While the report does not engage in an economic analyses of the consequences of adoption of any alternative diet, and the economic impact from reduction of animal production, it acknowledges the obvious: the impact would be substantial. But the land-use scenarios do point to alternative means for the farming community to survive changes in consumer preferences, at least to some extent. In the Irish context, a change in consumer preference for food products grown in environmentally sustainable ways (such as grass-fed beef), which added value to the products, would serve to offset some reductions in volume. Nevertheless, the increase in methane emissions from the growth of agriculture in Ireland would continue to be deeply problematical.

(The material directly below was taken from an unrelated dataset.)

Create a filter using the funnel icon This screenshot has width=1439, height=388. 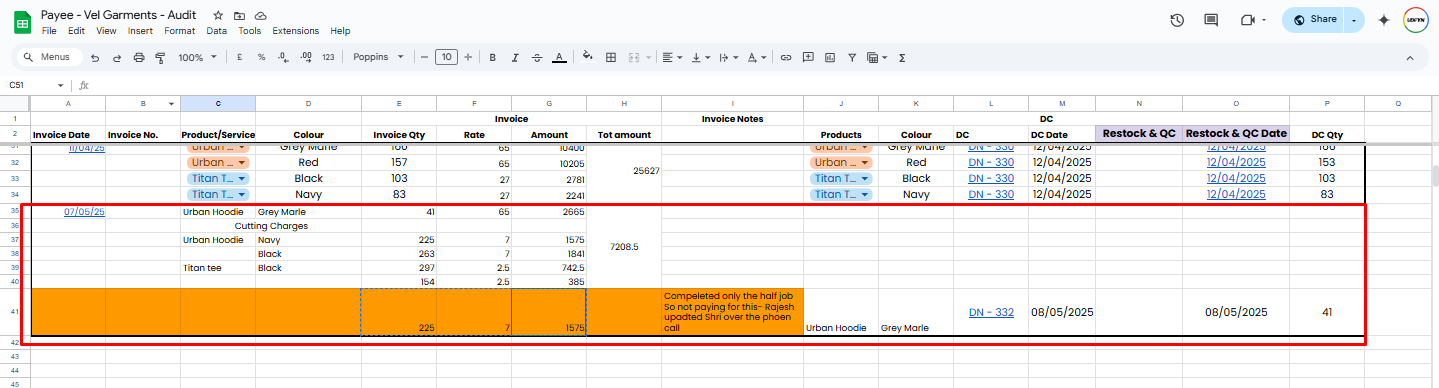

One of the strengths of the report is that it explores how the dietary changes could produce a “cascade of effects,” from reduced production of livestock and manure, lower feed demand, lower nitrogen and GHG emissions, and making agricultural land productive of uses less damaging to health and the environment.

Sources

Westhoek H., Lesschen J.P., Leip A., Rood T., Wagner S., De Marco A., Murphy-Bokern D., Pallière C., Howard C.M., Oenema O. & Sutton M.A. (2015) Nitrogen on the Table: The influence of food choices on nitrogen emissions and the European environment. (European Nitrogen Assessment Special Report on Nitrogen and Food.) Centre for Ecology & Hydrology, Edinburgh, UK.